Тот вечер был особенно чудесный. Легкий осенний ветерок гонял опавшие листья и шевелил волосы. Солнце уже приближалось к горизонту и освещало городской парк теплым рыжим светом. Вдоль асфальтовой дорожки вяло, засыпая, качались молодые кедры и осыпавшиеся клены. По небу плыли черные точки птиц, еще не успевших улететь на зимовку. За ними ползли тяжелые октябрьские облака, уходили вдаль и плавно растворялись в мировом эфире. По-осеннему сонный пейзаж создавал атмосферу спокойствия. Паша открыл глаза.

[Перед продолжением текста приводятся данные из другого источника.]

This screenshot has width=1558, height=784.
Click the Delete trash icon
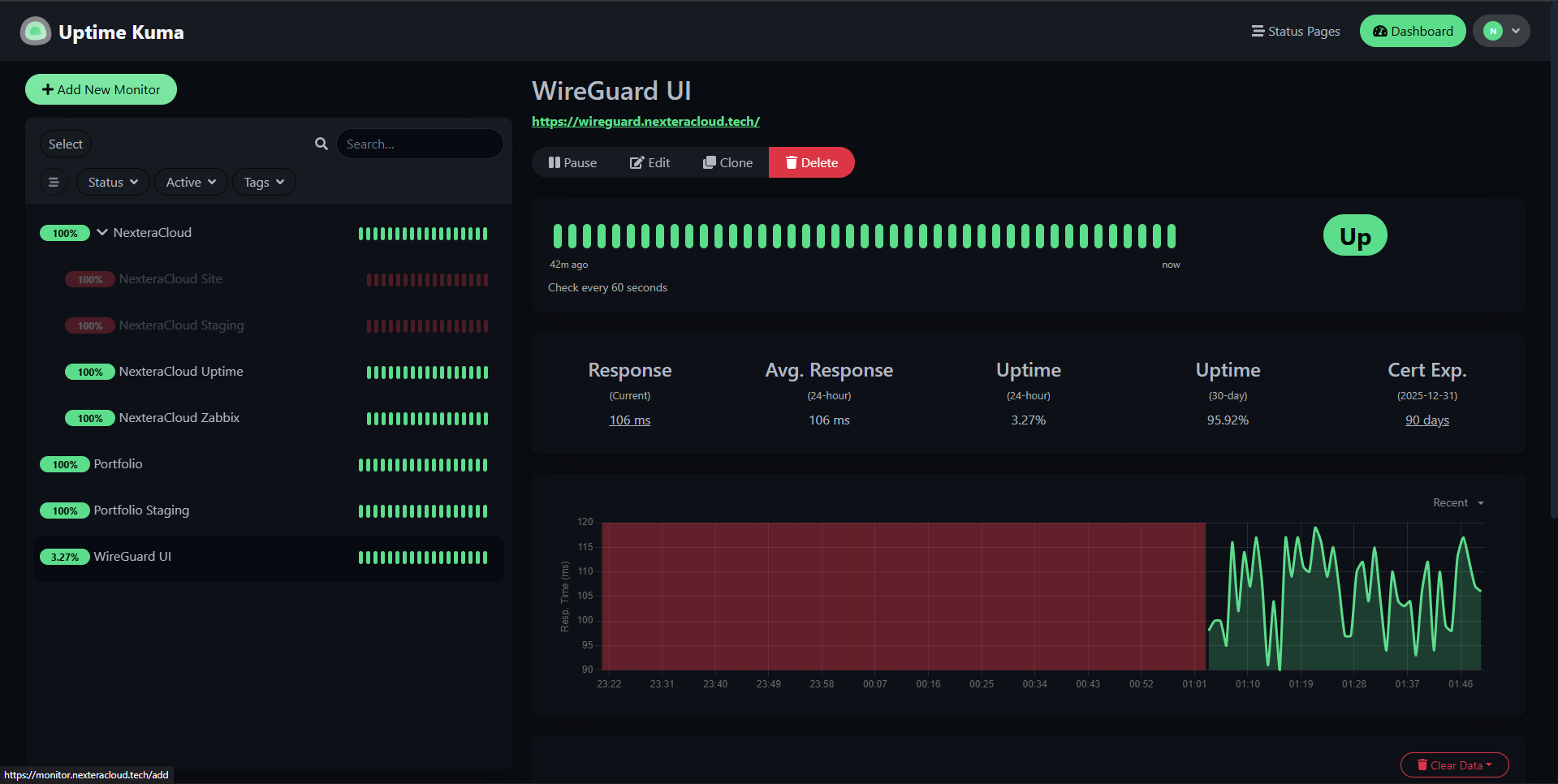(x=792, y=162)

Чего-то будто не хватало. Казалось, что Паша наблюдает за парком со стороны, не ощущая прохлады, ни даже веса своего тела. В уши будто попала вода, поэтому все звуки казались глухими и неразборчивыми. Паше казалось, что от него осталась только душа, как во сне. А все вокруг – это декорации странного, очень реалистичного театра.

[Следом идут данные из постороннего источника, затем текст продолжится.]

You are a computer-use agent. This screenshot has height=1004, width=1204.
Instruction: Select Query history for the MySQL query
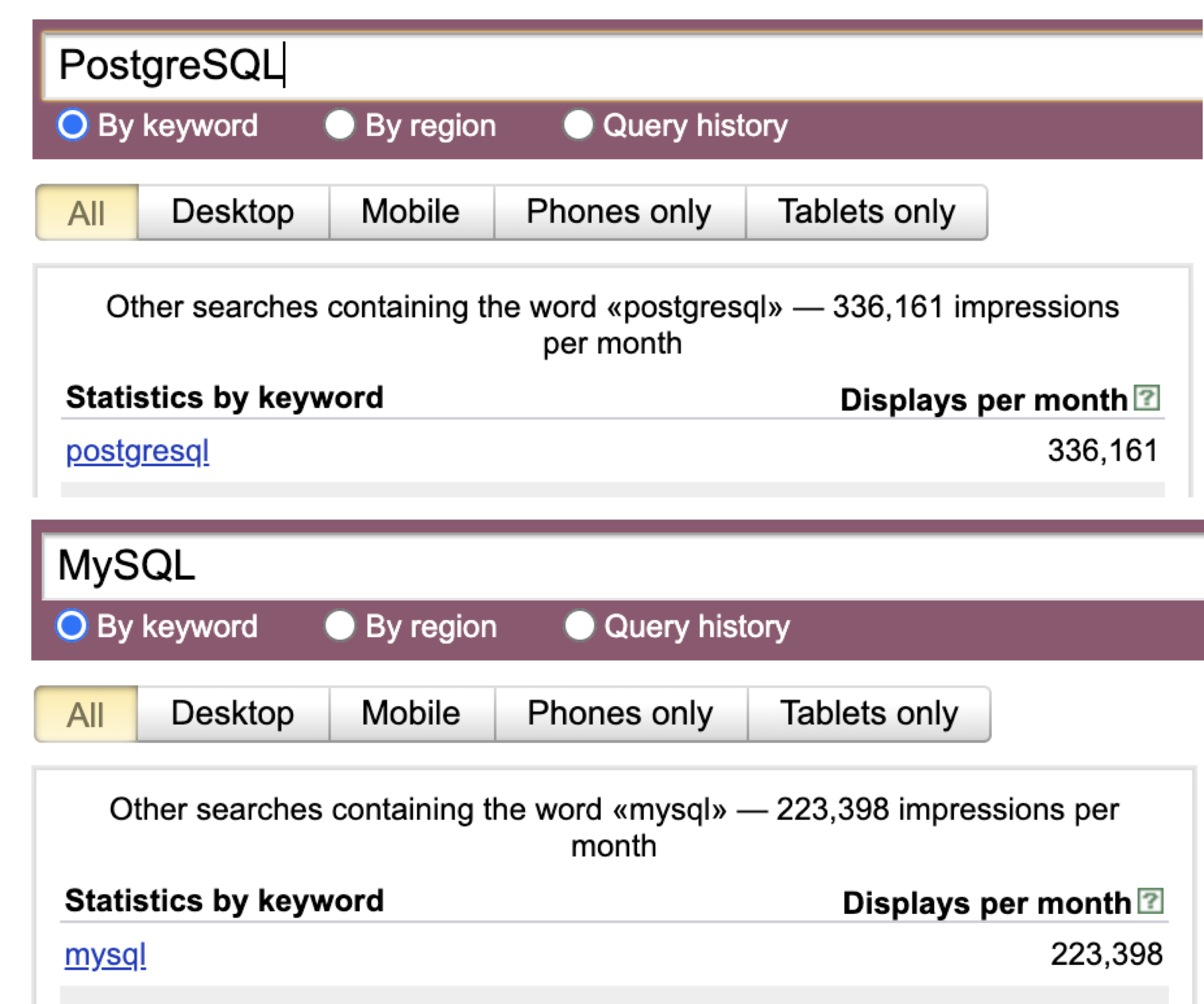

Мальчик стоял на тротуаре, пытаясь понять, что ему делать. Он хотел вспомнить, как он оказался в парке и куда делись его родители. Хаотические вспышки воспоминаний начали появляться в его голове. Утро. Паша с мамой и папой дома. Мама говорит, что папе дали выходной. Манная каша. Таблетки. Мама говорит, что мы все вместе пойдем в парк. Кот. Мурлычет. Эрвин. Паша начинал вспоминать. В тот день папа отпросился с работы, чтобы сходить с семьей в парк. Мама утром плакала, сказала, что коллега с работы сильно заболел, хотя в то утро маме никто не звонил. Эрвин вел себя как-то странно. Не уходил с колен. А когда Паша пытался его прогнать, Эрвин начинал истерически кричать и прыгал обратно.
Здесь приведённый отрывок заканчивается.